_What you will do_:
Reproduce the following records word for word, leaving out the pictures.

• • • •

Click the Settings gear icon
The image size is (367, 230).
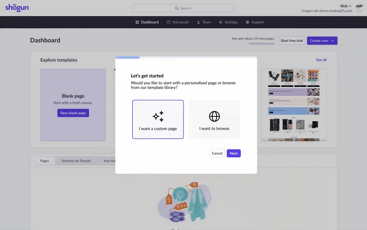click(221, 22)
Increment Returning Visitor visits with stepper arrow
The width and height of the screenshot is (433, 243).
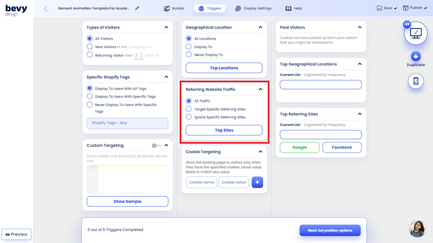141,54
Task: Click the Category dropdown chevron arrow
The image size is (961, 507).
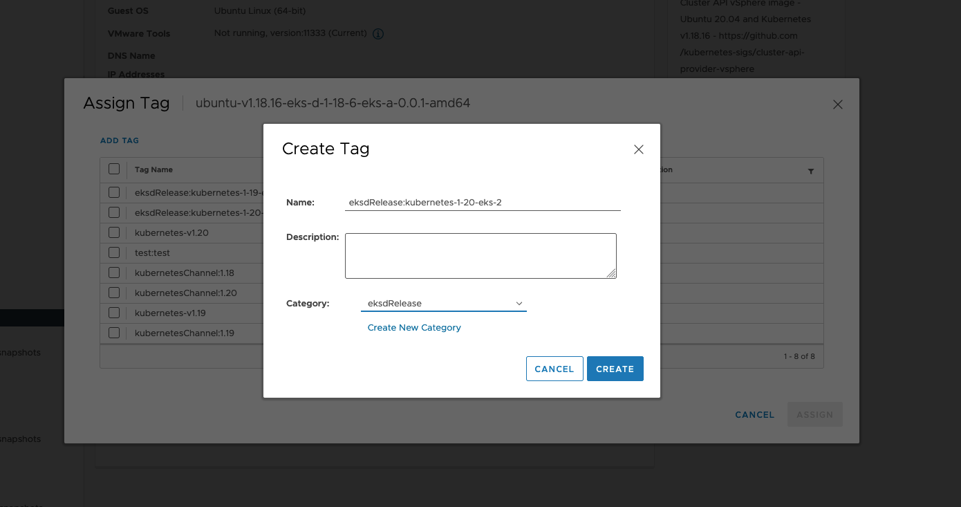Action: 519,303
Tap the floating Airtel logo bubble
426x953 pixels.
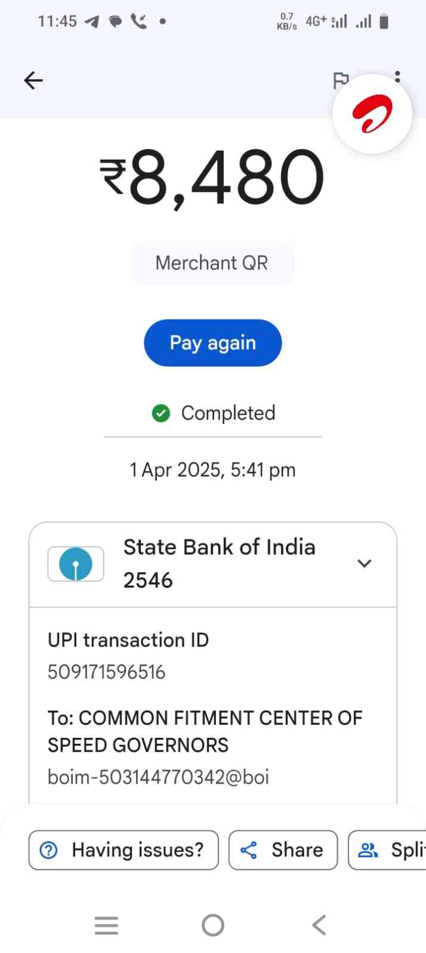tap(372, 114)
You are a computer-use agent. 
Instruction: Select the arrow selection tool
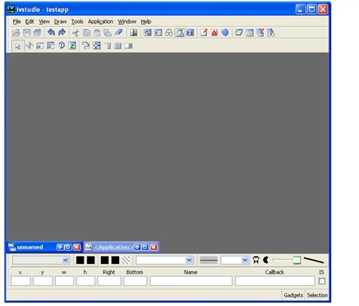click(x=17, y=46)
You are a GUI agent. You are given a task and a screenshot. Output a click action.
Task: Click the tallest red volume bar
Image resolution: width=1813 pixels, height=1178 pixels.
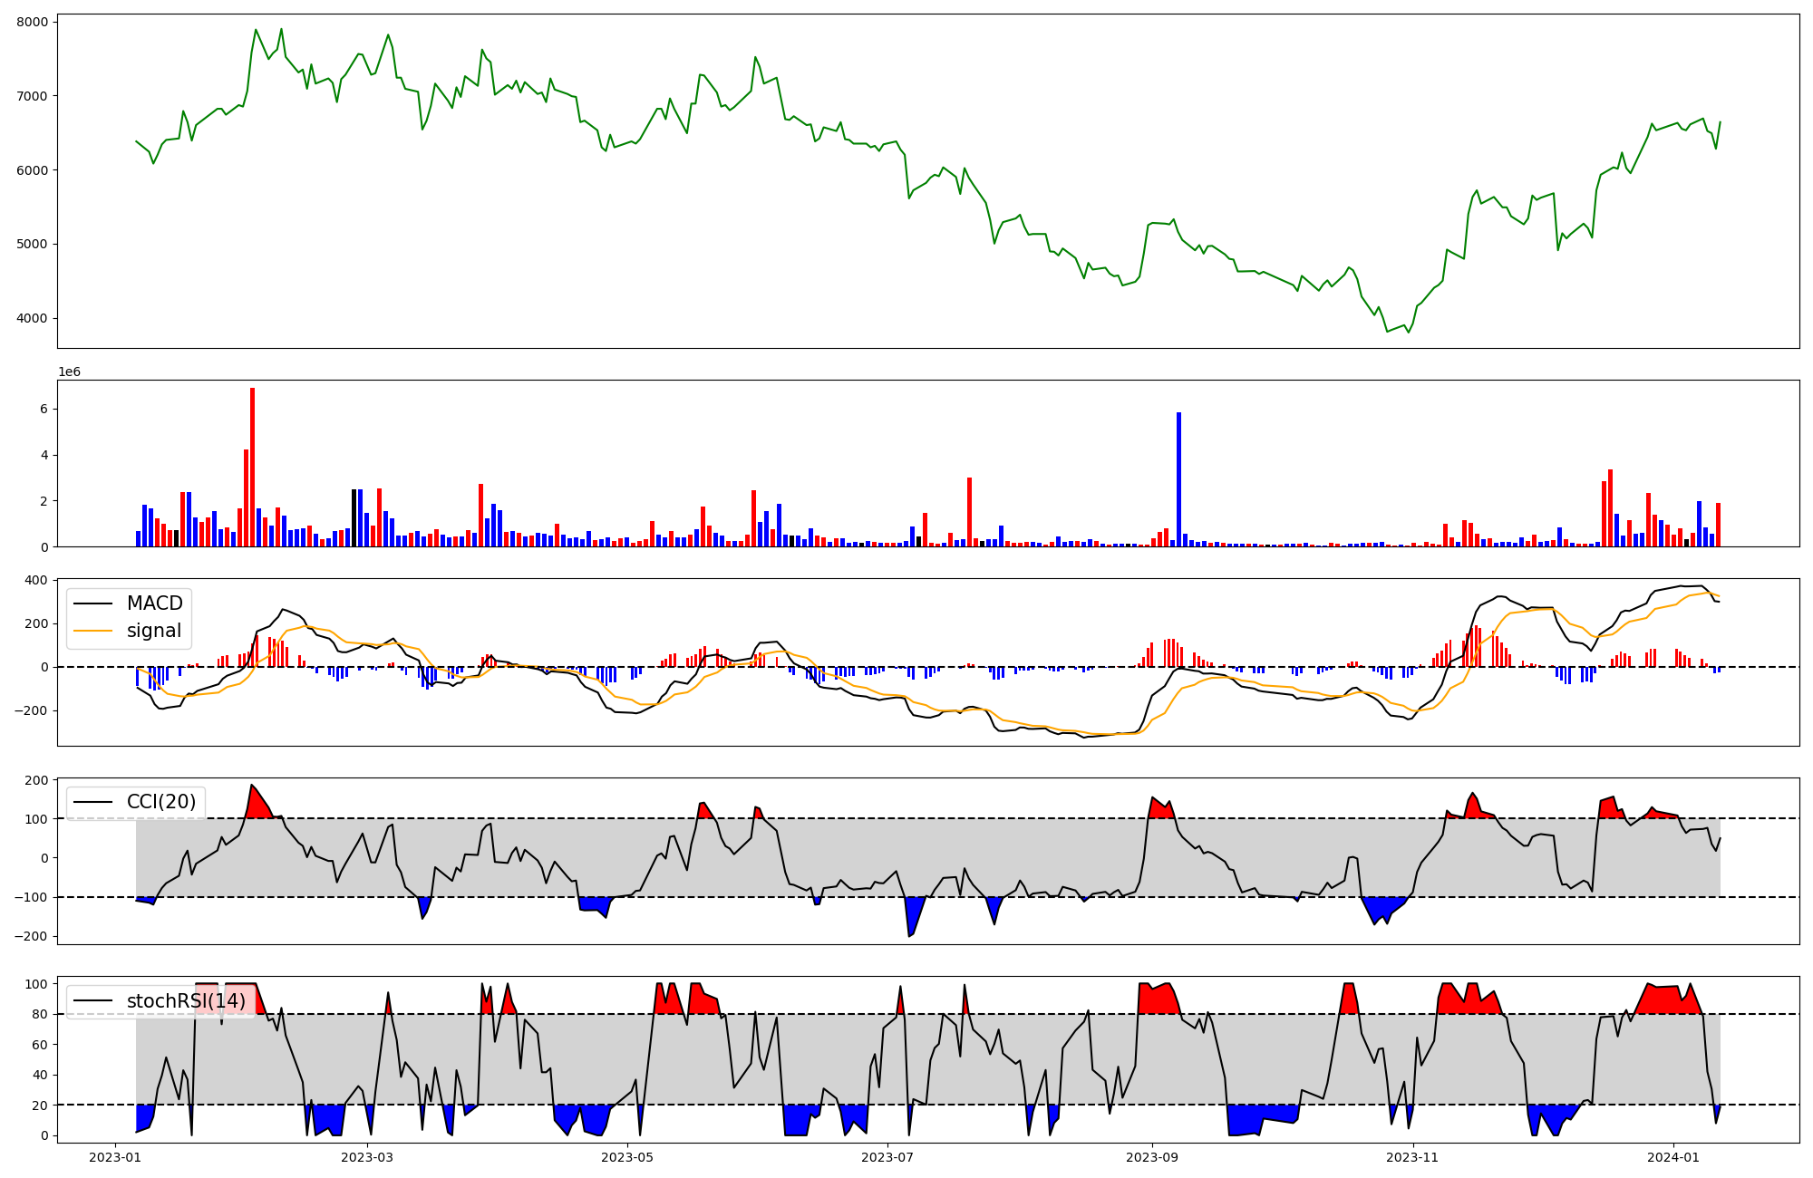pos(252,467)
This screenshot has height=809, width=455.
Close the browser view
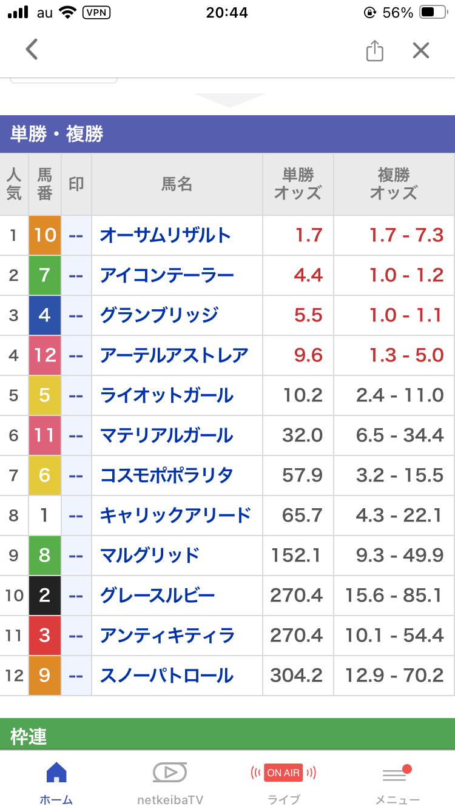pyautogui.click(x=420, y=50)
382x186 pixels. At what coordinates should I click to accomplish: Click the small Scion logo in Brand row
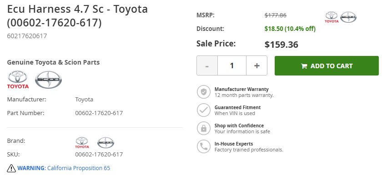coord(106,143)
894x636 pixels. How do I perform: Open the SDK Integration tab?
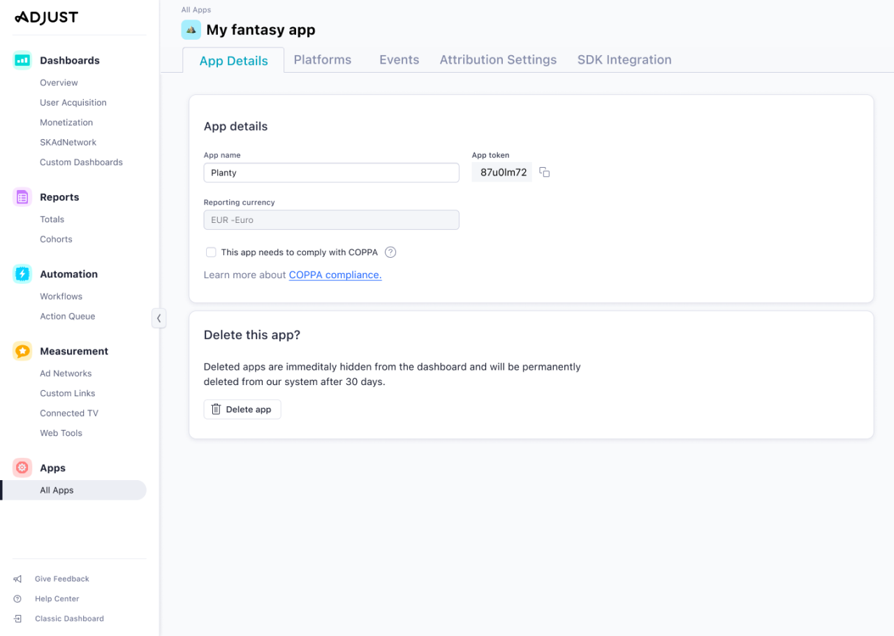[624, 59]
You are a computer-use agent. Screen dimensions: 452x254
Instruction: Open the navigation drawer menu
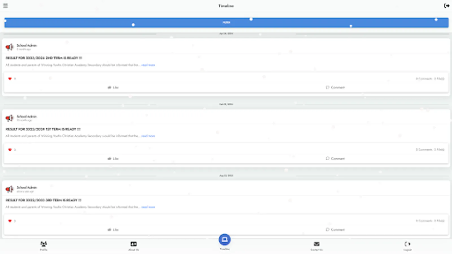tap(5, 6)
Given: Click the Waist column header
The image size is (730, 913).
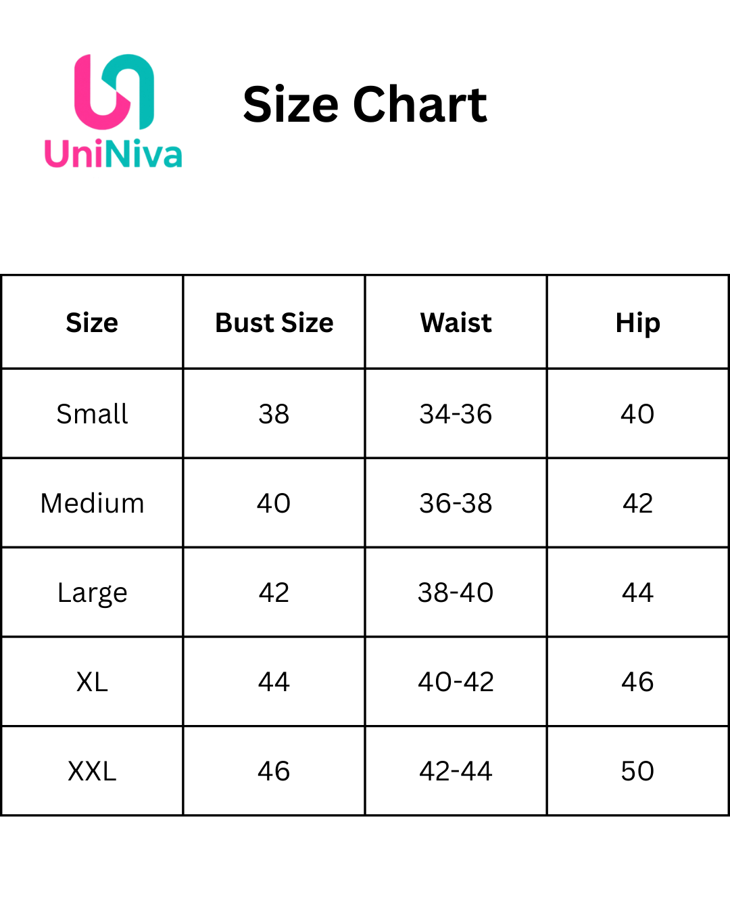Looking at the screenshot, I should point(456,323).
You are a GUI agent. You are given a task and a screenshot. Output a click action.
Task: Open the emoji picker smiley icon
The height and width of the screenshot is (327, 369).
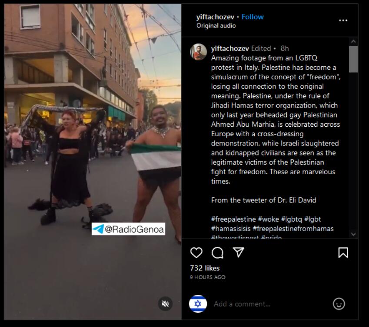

• • • •

_Response to this exercise_:
Click the Settings gear icon
The image size is (367, 230).
click(221, 22)
Increment Returning Visitor visits with stepper arrow
The width and height of the screenshot is (433, 243).
141,54
Task: Click the Category dropdown chevron arrow
The image size is (961, 507).
Action: 519,303
Tap the floating Airtel logo bubble
426x953 pixels.
tap(372, 114)
You are a computer-use agent. 
Instruction: Select the arrow selection tool
click(x=17, y=46)
You are a GUI agent. You are given a task and a screenshot. Output a click action.
Task: Click the tallest red volume bar
Image resolution: width=1813 pixels, height=1178 pixels.
pos(252,467)
This screenshot has height=809, width=455.
Close the browser view
pyautogui.click(x=420, y=50)
382x186 pixels. At what coordinates should I click to accomplish: Click the small Scion logo in Brand row
coord(106,143)
894x636 pixels. How do I perform: Open the SDK Integration tab?
[624, 59]
You are a computer-use agent. Screen dimensions: 452x254
Instruction: Open the navigation drawer menu
tap(5, 6)
Given: Click the Waist column header
The image size is (730, 913).
Looking at the screenshot, I should point(456,323).
You are a GUI agent. You are given a task and a screenshot. Output a click action.
Task: Open the emoji picker smiley icon
The height and width of the screenshot is (327, 369).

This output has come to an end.